▶ _Listed entries_
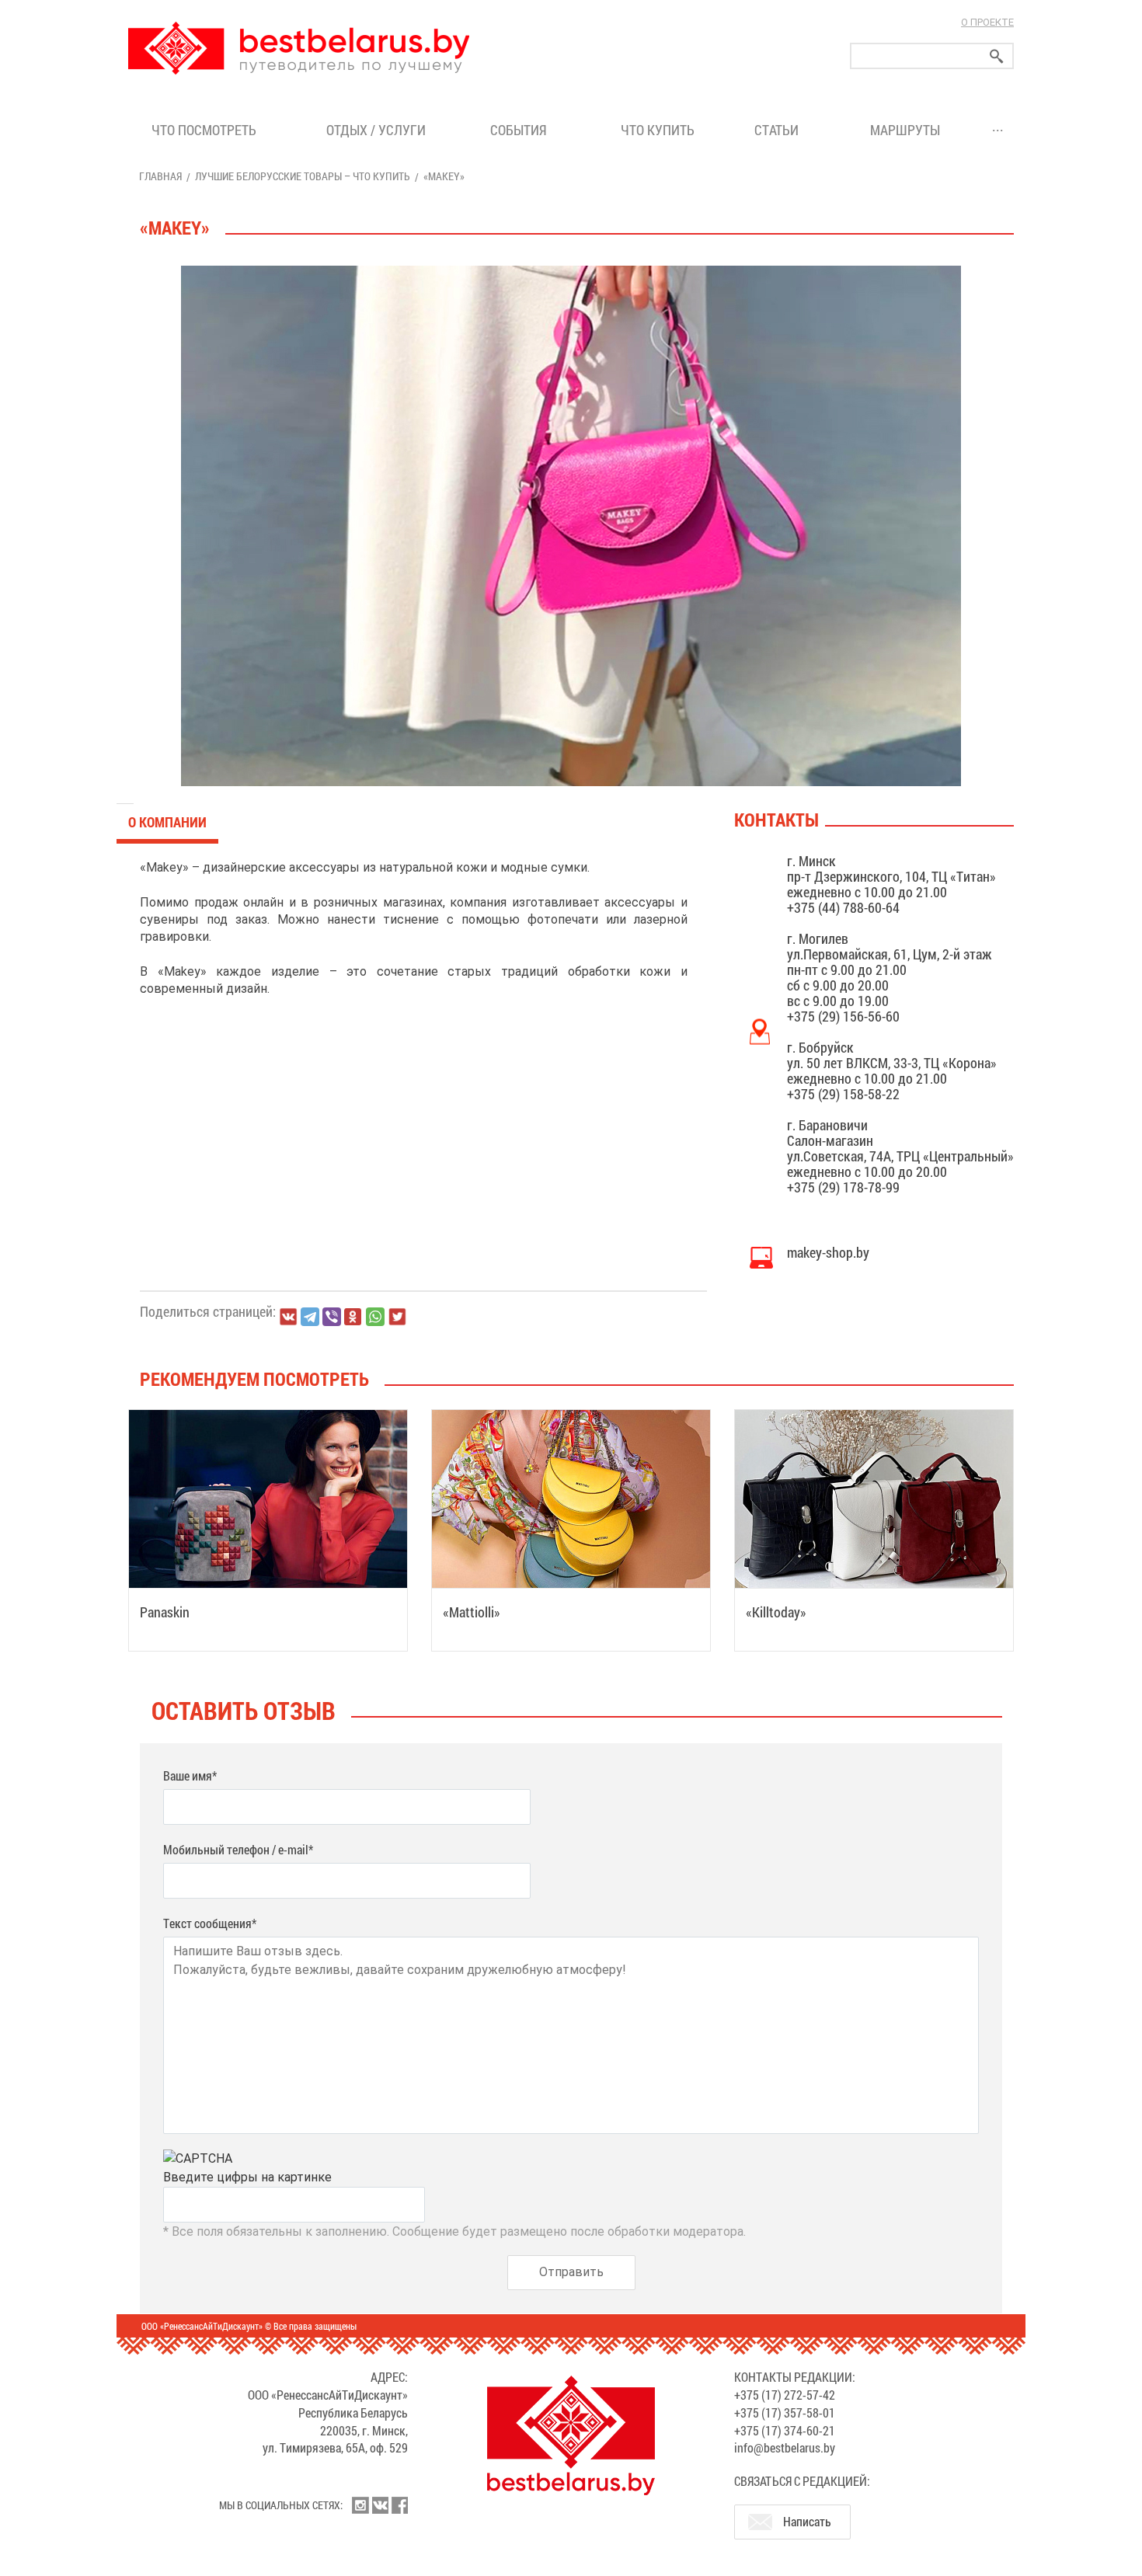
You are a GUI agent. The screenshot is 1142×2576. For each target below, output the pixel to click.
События (521, 129)
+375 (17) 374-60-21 (784, 2430)
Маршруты (905, 129)
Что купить (658, 129)
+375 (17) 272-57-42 (784, 2394)
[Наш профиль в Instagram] (360, 2505)
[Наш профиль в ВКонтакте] (379, 2505)
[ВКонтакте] (288, 1316)
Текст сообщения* (209, 1923)
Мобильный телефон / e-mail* (238, 1849)
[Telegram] (310, 1316)
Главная (160, 176)
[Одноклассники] (353, 1317)
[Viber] (331, 1316)
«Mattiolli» (471, 1612)
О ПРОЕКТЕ (987, 22)
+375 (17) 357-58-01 (784, 2412)
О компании (167, 822)
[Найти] (997, 56)
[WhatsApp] (375, 1316)
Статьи (779, 129)
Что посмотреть (203, 129)
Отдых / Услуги (376, 129)
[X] (397, 1316)
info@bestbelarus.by (784, 2447)
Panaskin (165, 1612)
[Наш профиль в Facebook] (399, 2505)
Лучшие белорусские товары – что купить (302, 176)
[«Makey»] (571, 526)
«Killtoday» (776, 1612)
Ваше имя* (190, 1775)
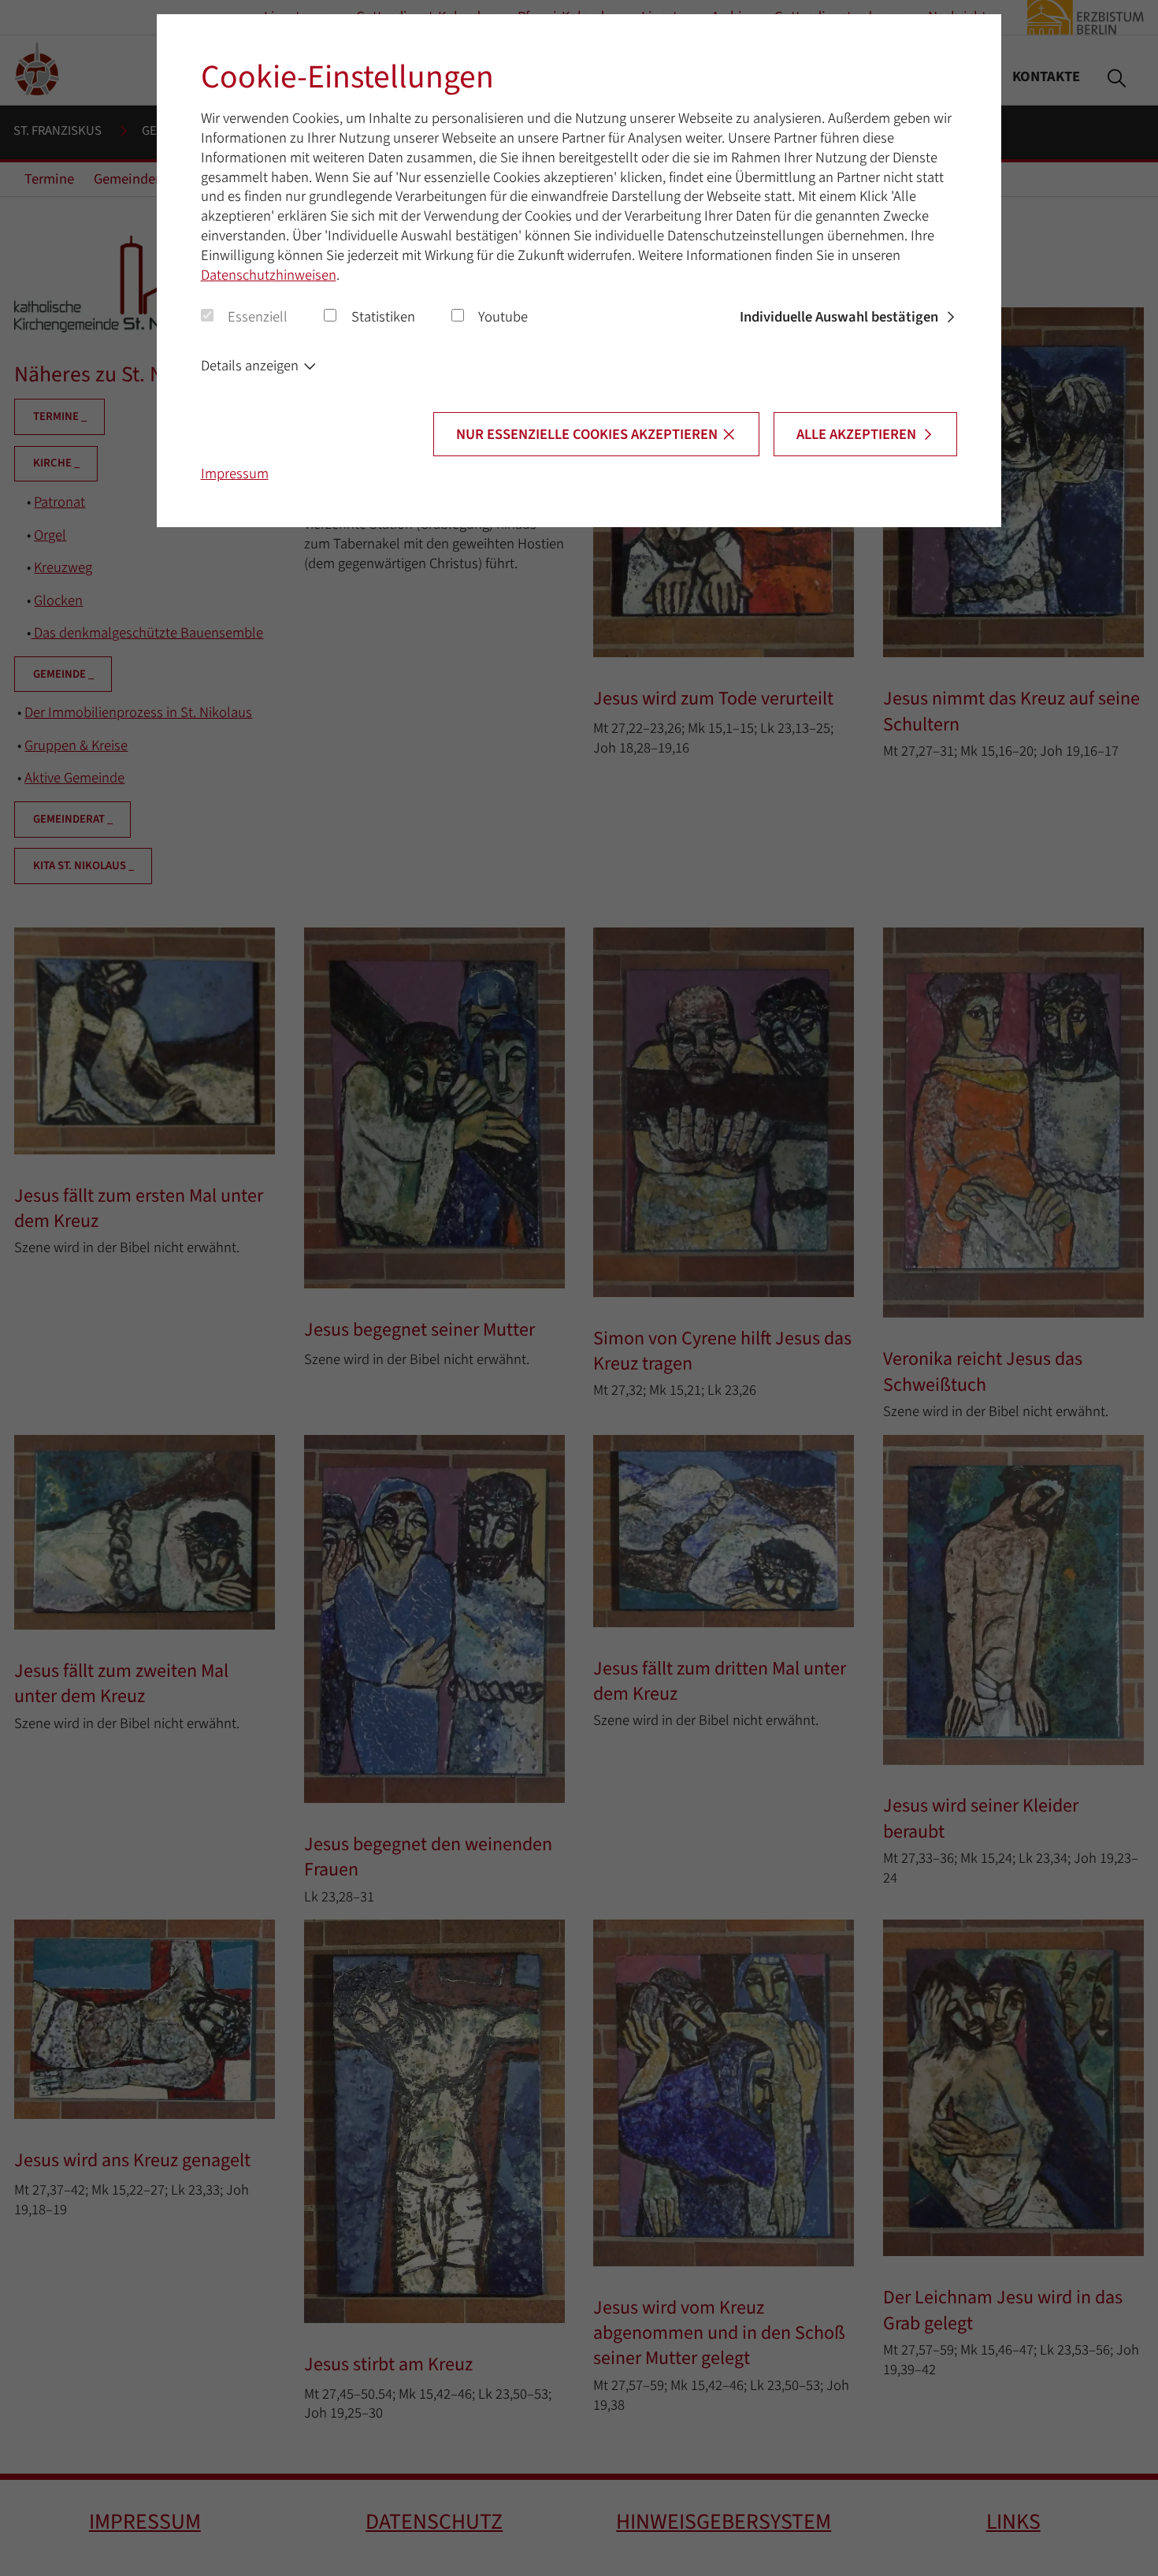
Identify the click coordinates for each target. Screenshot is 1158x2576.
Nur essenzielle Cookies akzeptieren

▶ _What to work on_
Only one stretch of the entries above is wanted: the lines from the one containing "[ВКонтакте] (288, 1316)" through the one containing "Лучшие белорусские товары". Please reproduce it exactly.

▶ _Exercise solution_
[ВКонтакте] (288, 1316)
Текст сообщения* (209, 1923)
Мобильный телефон / e-mail* (238, 1849)
[Telegram] (310, 1316)
Главная (160, 176)
[Одноклассники] (353, 1317)
[Viber] (331, 1316)
«Mattiolli» (471, 1612)
О ПРОЕКТЕ (987, 22)
+375 (17) 357-58-01 (784, 2412)
О компании (167, 822)
[Найти] (997, 56)
[WhatsApp] (375, 1316)
Статьи (779, 129)
Что посмотреть (203, 129)
Отдых / Услуги (376, 129)
[X] (397, 1316)
info@bestbelarus.by (784, 2447)
Panaskin (165, 1612)
[Наш профиль в Facebook] (399, 2505)
Лучшие белорусские товары – что купить (302, 176)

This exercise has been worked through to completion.